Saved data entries
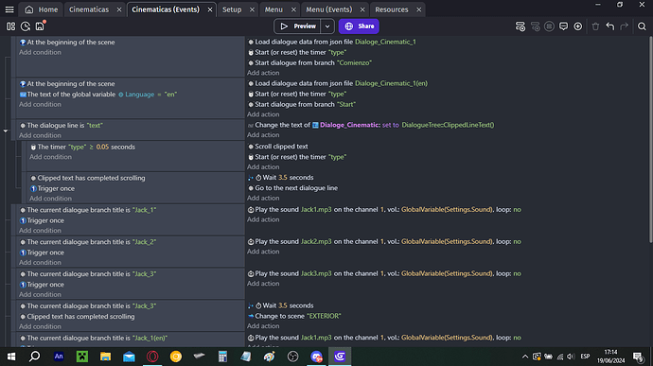Viewport: 653px width, 366px height.
Task: Click the add event toolbar icon
Action: click(521, 26)
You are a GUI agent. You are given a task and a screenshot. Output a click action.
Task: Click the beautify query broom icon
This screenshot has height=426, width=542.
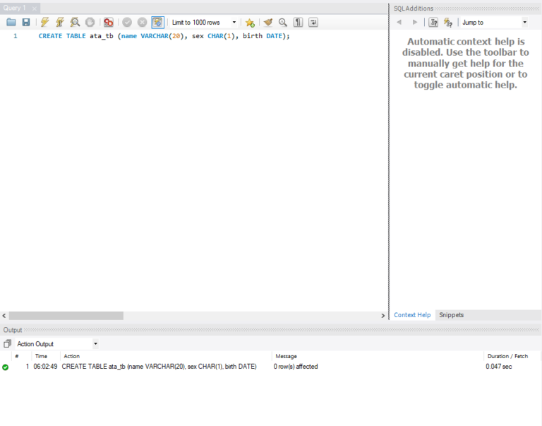coord(268,23)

Activity: What is needed is an exact transcription of the lines from the one containing "Task: Click the beautify query broom icon" through the last line of the records above, both included, with no pictures.

Task response:
Task: Click the beautify query broom icon
This screenshot has height=426, width=542.
coord(268,23)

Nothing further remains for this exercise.